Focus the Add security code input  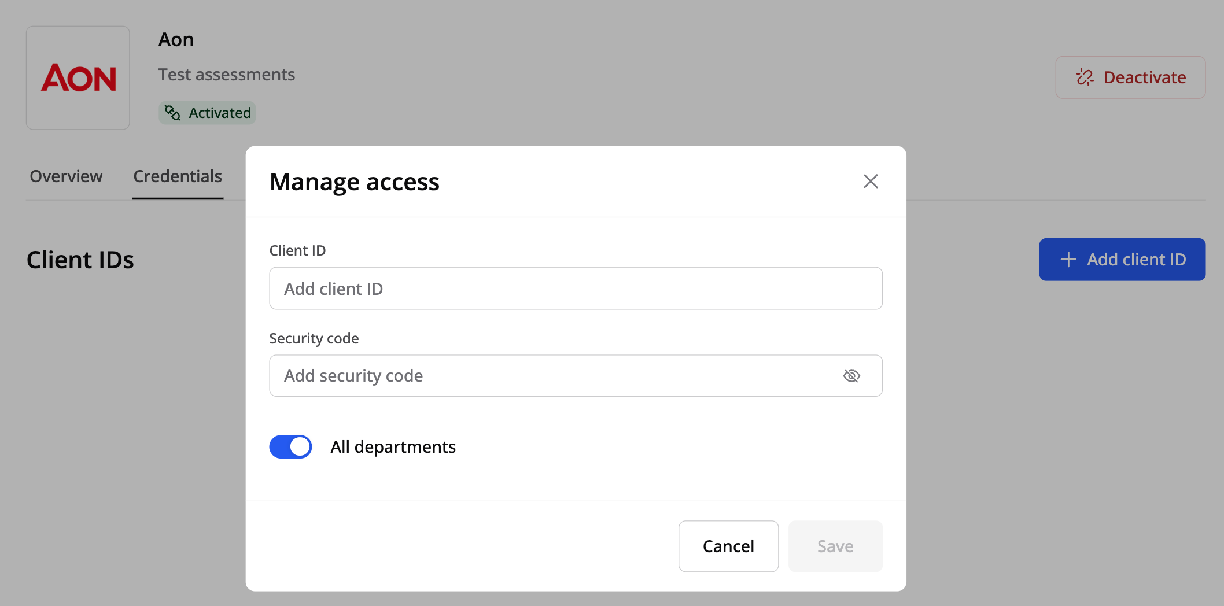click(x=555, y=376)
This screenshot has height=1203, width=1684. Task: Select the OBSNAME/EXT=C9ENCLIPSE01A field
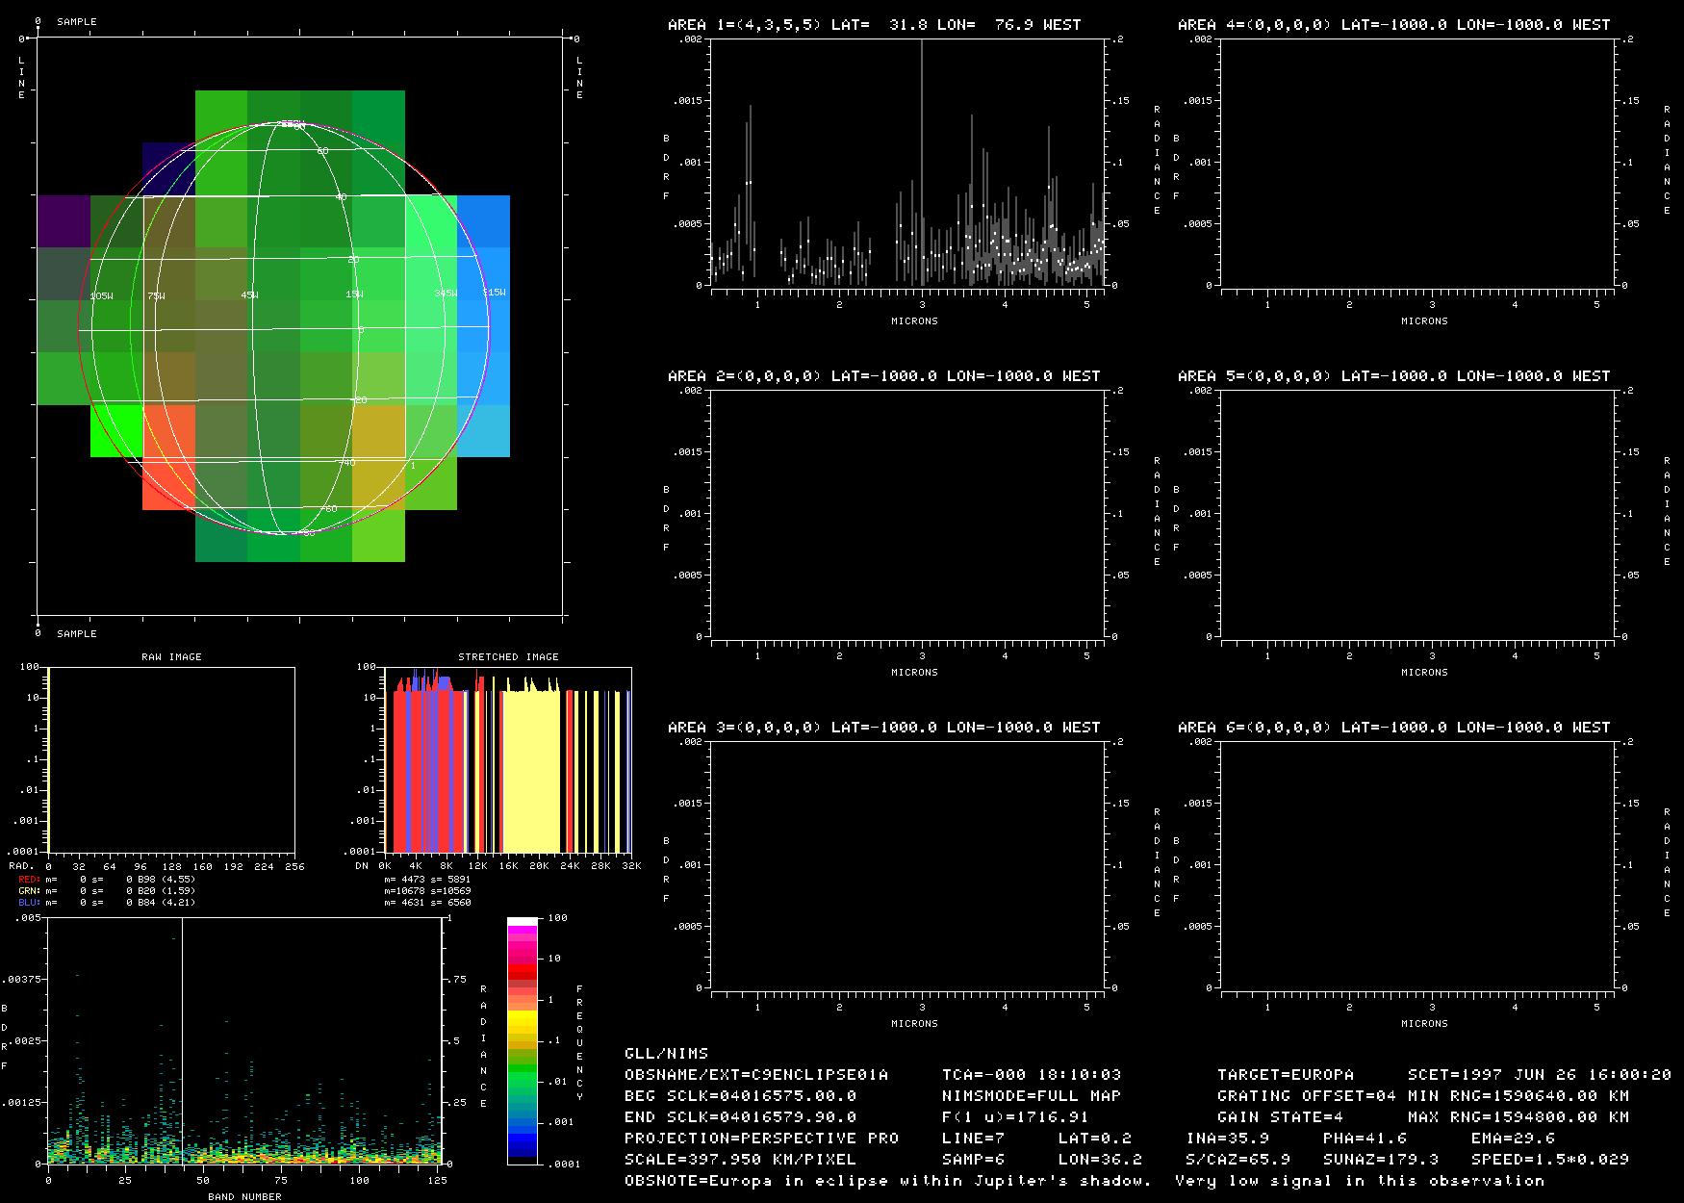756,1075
---
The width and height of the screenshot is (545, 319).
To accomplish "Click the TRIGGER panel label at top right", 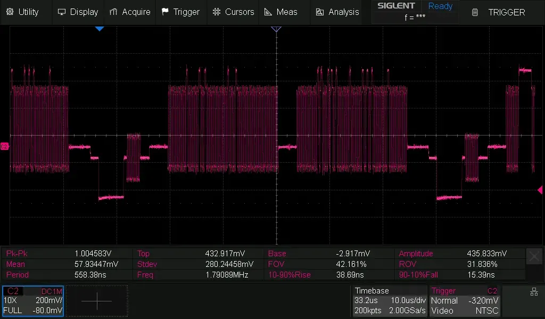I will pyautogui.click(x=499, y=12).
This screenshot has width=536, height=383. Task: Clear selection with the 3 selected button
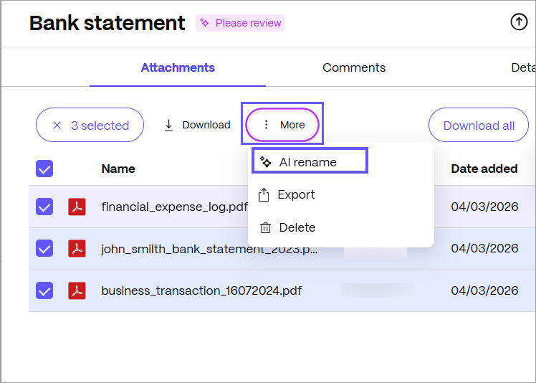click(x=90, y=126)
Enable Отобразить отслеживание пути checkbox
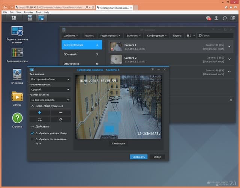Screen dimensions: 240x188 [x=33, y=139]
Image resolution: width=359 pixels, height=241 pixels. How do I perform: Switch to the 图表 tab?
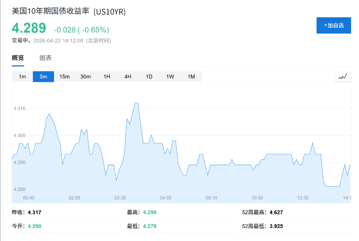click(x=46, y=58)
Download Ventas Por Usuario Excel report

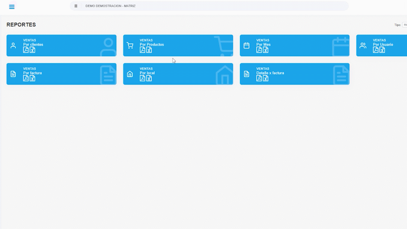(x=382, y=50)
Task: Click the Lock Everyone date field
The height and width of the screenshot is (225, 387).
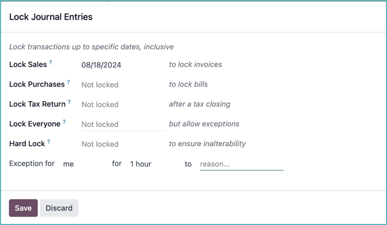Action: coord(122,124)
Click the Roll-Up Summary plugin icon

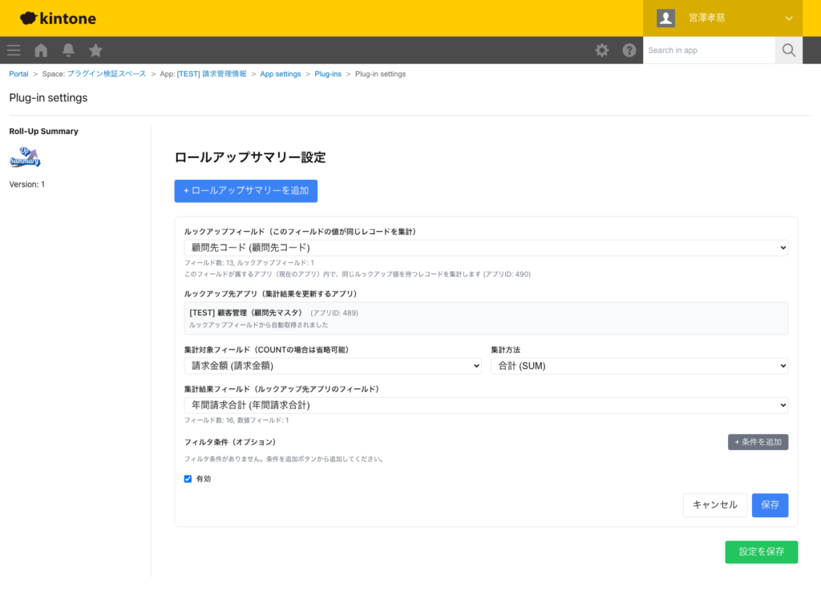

REQUIRED ACTION>
Each line above that falls between the line with "Task: Click the Lock Everyone date field" and the line with "Click the Roll-Up Summary plugin icon" should be printed exactly, together with those two lines, but the pictures should not.

EXERCISE RESPONSE>
Task: Click the Lock Everyone date field
The height and width of the screenshot is (225, 387).
Action: coord(122,124)
Click the Roll-Up Summary plugin icon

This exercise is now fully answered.